**REQUIRED WORK:**
Count the lines below that contain the string "height", matching case exactly, and give only the number.

**RECORD LIST:**

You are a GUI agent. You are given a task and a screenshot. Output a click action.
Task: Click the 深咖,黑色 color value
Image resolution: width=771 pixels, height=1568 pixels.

* * *

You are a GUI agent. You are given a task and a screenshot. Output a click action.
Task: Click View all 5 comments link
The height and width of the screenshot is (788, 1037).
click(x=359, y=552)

---

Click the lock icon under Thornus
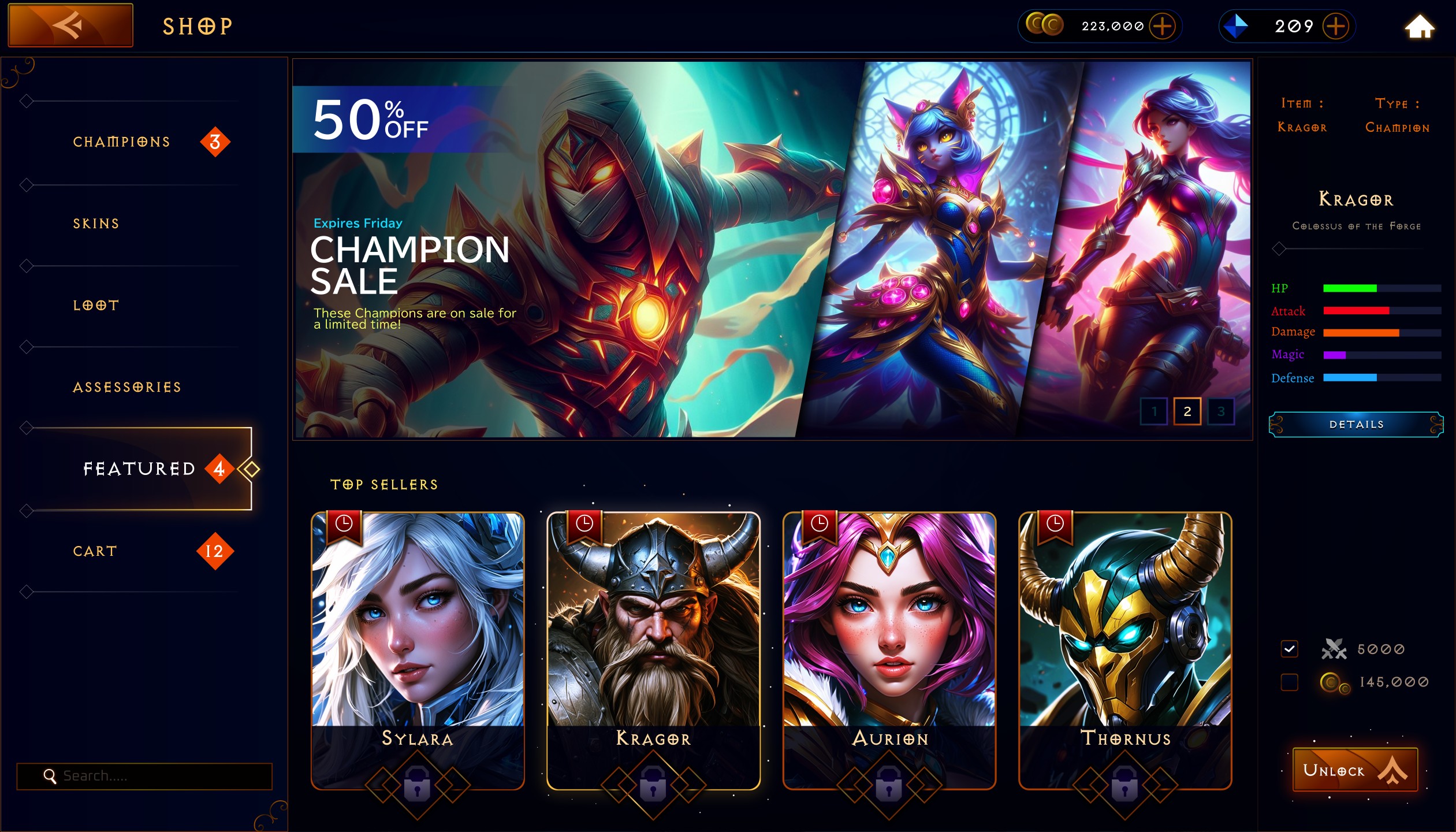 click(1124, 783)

**RESPONSE TO THE EXERCISE:**
2